ID is the belief that life forms are too complex to have evolved on their own through natural selection and therefore must have had an intelligence -- so powerful that you would have to call it divine -- guiding their development.
The state of Pennsylvania requires its schools to teach evolution, the theory developed by Charles Darwin that most scholars accept as one of the greatest achievements in the history of science. The Dover school board thought it knew better and required that students be made to listen to a statement proclaiming that evolution "is not a fact" but just a theory, that it contains gaps "for which there is no evidence," and that ID "is an explanation of the origin of life that differs from Darwin's view."
Well, it's true that anything is possible -- before Albert Einstein, who would have believed that time passes infinitesimally more slowly for a passenger on a train than for a farmer standing beside the tracks. But equating evolution with ID is like comparing a mighty fortress to a line in the sand. Someday a new theory of the life sciences may supplant Darwin's, just as Einstein's revolutionary theories supplanted those of Isaac Newton. As Jones carefully and forcefully explains in his ruling, however, ID isn't even science at this point. It's belief.
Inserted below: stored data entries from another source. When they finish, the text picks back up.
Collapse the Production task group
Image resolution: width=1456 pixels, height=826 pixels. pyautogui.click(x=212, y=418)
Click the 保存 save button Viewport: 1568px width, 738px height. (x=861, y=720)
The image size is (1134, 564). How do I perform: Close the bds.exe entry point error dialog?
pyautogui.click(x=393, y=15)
Jones notes that during a discussion of the ID disclaimer, one of the Dover school board members made the argument that "2,000 years ago, someone died on a cross. Can't someone take a stand for him?" That helped Jones reach the reasonable conclusion that the board was motivated by religious belief -- specifically, Christian belief -- and that the policy was an unconstitutional mixing of church and state.
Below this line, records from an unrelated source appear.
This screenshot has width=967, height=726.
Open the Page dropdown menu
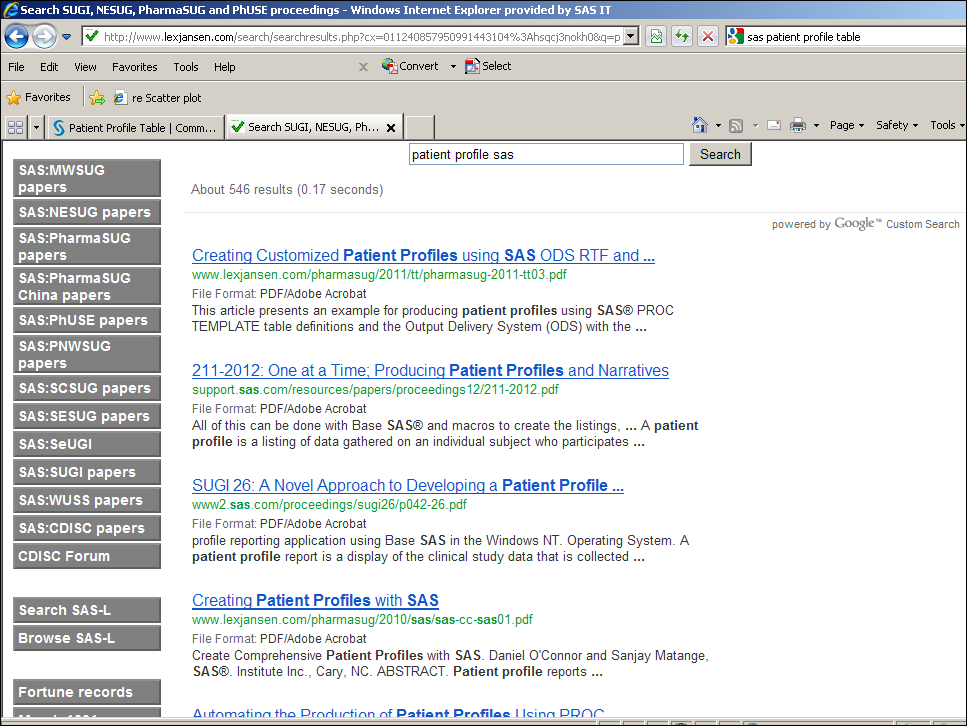pos(844,125)
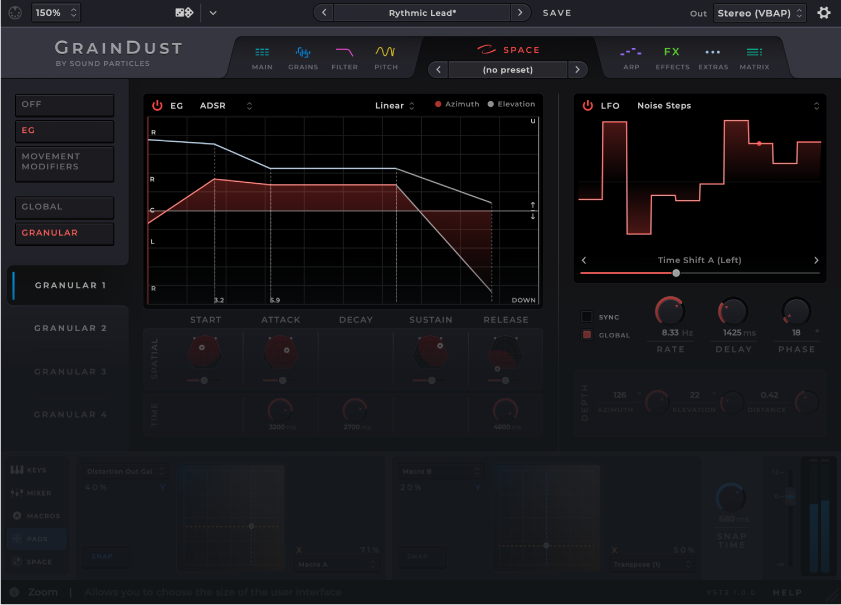Select the Granular 2 tab

(70, 328)
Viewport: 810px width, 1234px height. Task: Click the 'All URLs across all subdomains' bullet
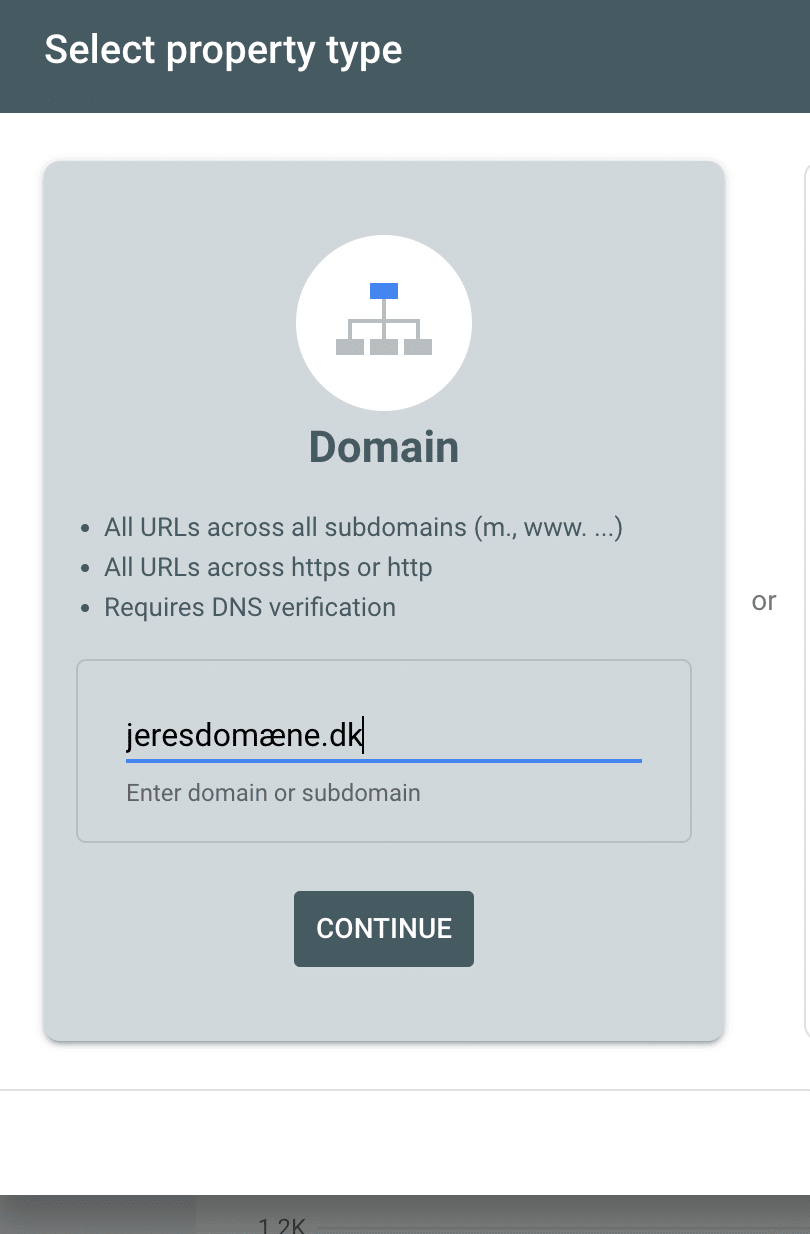click(x=363, y=528)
Mainstream theologians have long since come to terms with evolution, which seems to be as unconditionally true as any scientific theory could ever be. As Jones points out, the fact that there are gaps in the fossil record does not logically lead to the conclusion that ID must be the answer; there is a mountain of evidence that supports evolution and essentially none that supports ID.
Jones traces the way that intelligent design grew directly out of an explicitly religious "creation science" movement and finds that "ID fails to meet the essential ground rules that limit science to testable, natural explanations." He adds, "Science cannot be defined differently for Dover students than it is defined in the scientific community."
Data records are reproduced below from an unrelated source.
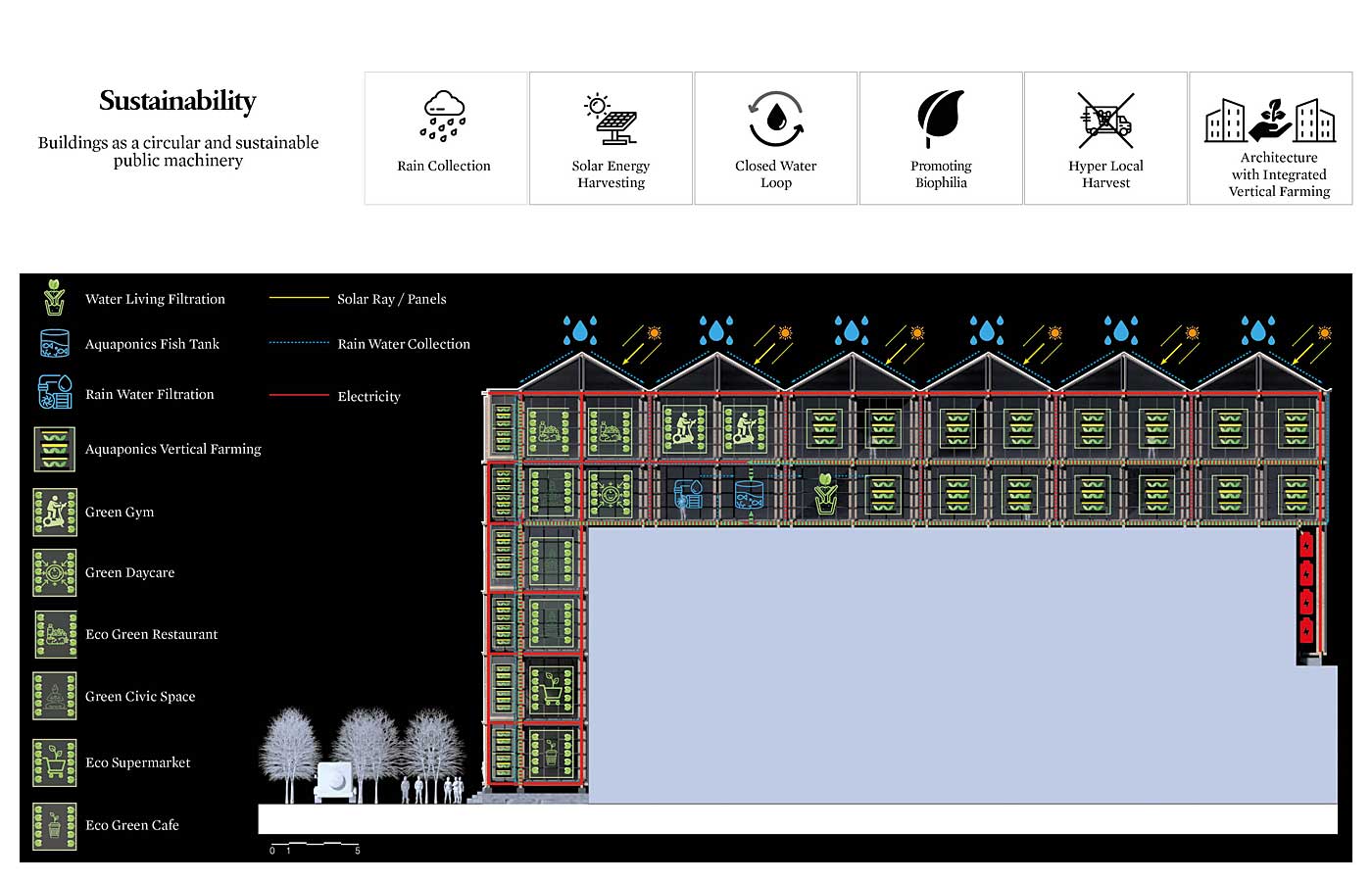This screenshot has width=1372, height=882.
Task: Click the scale bar below the trees
Action: click(x=315, y=844)
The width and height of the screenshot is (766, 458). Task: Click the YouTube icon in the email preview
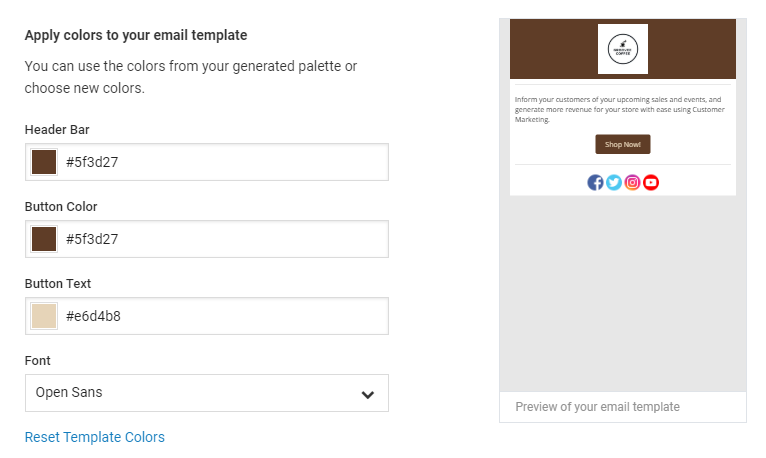pyautogui.click(x=651, y=183)
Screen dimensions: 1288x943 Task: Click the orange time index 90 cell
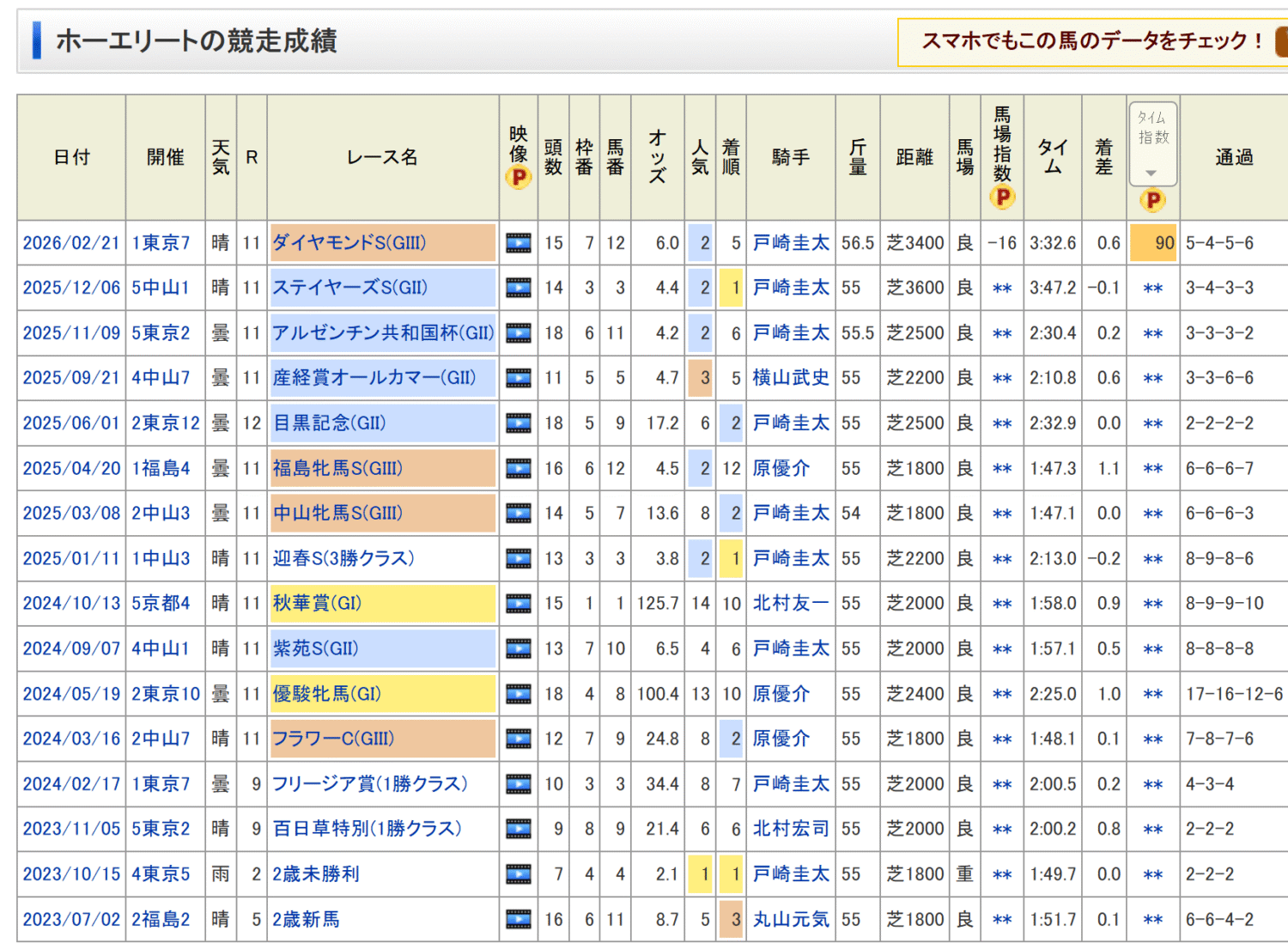[1153, 243]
The judge notes that nothing in Darwin forecloses religious belief. Intelligent design, on the contrary, seems to me to be anti-faith.
One of the best definitions of Christian faith is attributed to St. Paul, who called it "the substance of things hoped for, the evidence of things not seen." At every Mass, Roman Catholics around the world "proclaim the mystery of faith." There is no need to have faith in something that can be touched, measured, quantified, predicted; no need for faith in something that can be seen if only we build a big enough telescope or a sensitive enough electron
microscope.
What would be the posture of a believer toward a God who could be seen? It might be adoration, I suppose, or obeisance, but it wouldn't be faith as believers since St. Paul have understood it. Faith requires mystery. Faith requires a leap.
Someday, perhaps, legitimate evidence of intelligent design will be found and published in peer-reviewed scientific journals -- papers that don't just cast doubt on Darwin but offer some tangible evidence of a designer. I doubt it, though. Science and faith are two separate paths to knowledge, and neither is meant to depend on the other.
It seems to me that it's wrong to use faith as a means to a scientific end. Doesn't faith have to be the end in itself?